• Page excerpt:

Hopes high for Anzac future

More than 10,000 Australians and New Zealander watch the ANZAC Centenary Dawn Service at the ANZAC Commemorative Site at ANZAC Cove, Gallipoli, Saturday, April 25, 2015. Australian Prime Minister Tony Abbott, New Zealand Prime Minister John Key, and Prince Charles and Prince Harry all attended the service. (AAP Image/Dean Lewins) NO ARCHIVING

Organisers behind the successful Anzac Day dawn service at Gallipoli are expecting almost as many people to pack the battlefield site for next year’s ceremony.

A day after 10,500 people crowded into the Anzac Commemorative Site on Gallipoli’s North Beach, Gallipoli dawn service, Australian services director Tim Evans said between 8000 and 10,000 people were expected for the 2016 service.

It is unlikely a ballot system will be used, however, meaning places will be available on a first-in basis.

Mr Evans said interest in Anzac Day spiked following the 90th anniversary in 2005 and numbers had been between 8000 and 10,000 for four years afterwards.

“Some of the things that might portend a continuing high level of interest is that some 42,000 Australians registered in the ballot and of course less than a quarter of those were successful,” Mr Evans told AAP.

• Material provided:

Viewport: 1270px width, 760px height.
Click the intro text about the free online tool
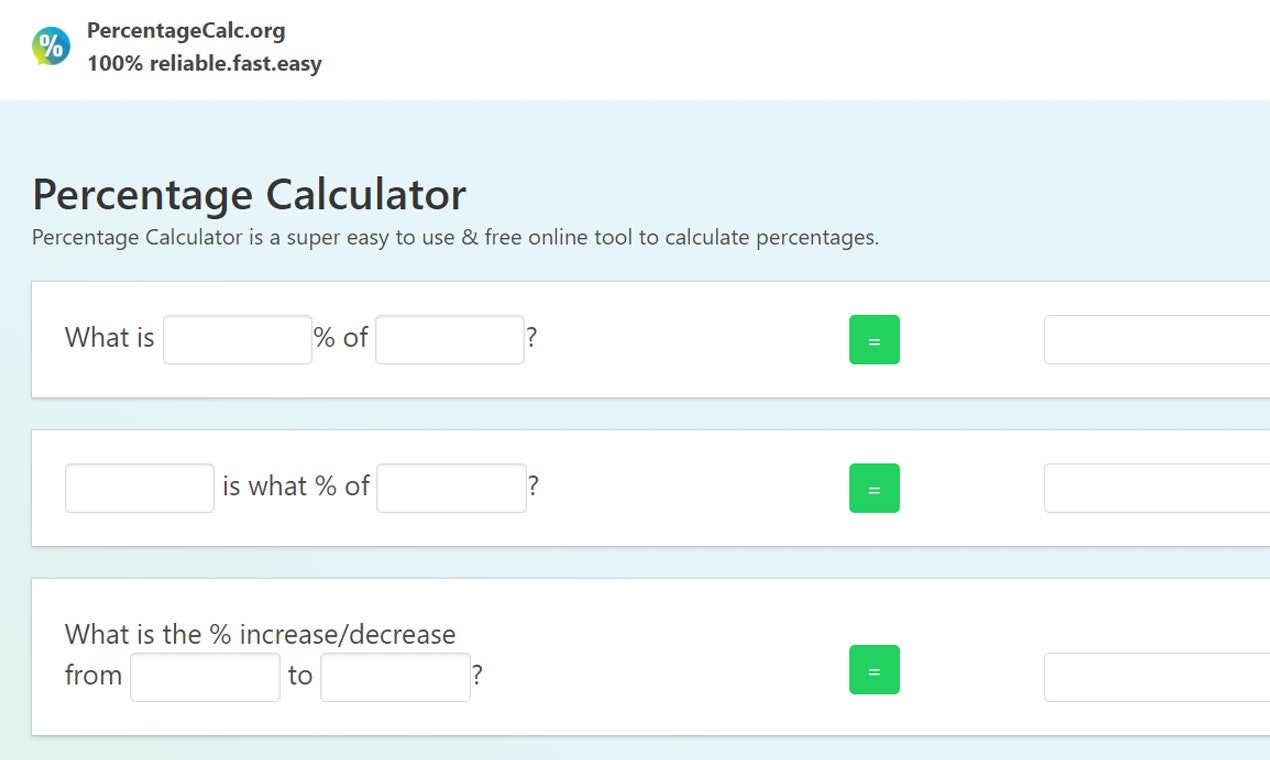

• Exercise tasks:
1. Please reproduce the part of the Gallipoli dawn service article starting at "It is unlikely" and ending at "Evans told AAP.".
2. In the Gallipoli dawn service article, how many Australians registered in the ballot?

• Solutions in order:
1.
It is unlikely a ballot system will be used, however, meaning places will be available on a first-in basis.

Mr Evans said interest in Anzac Day spiked following the 90th anniversary in 2005 and numbers had been between 8000 and 10,000 for four years afterwards.

“Some of the things that might portend a continuing high level of interest is that some 42,000 Australians registered in the ballot and of course less than a quarter of those were successful,” Mr Evans told AAP.

2. Some 42,000 Australians.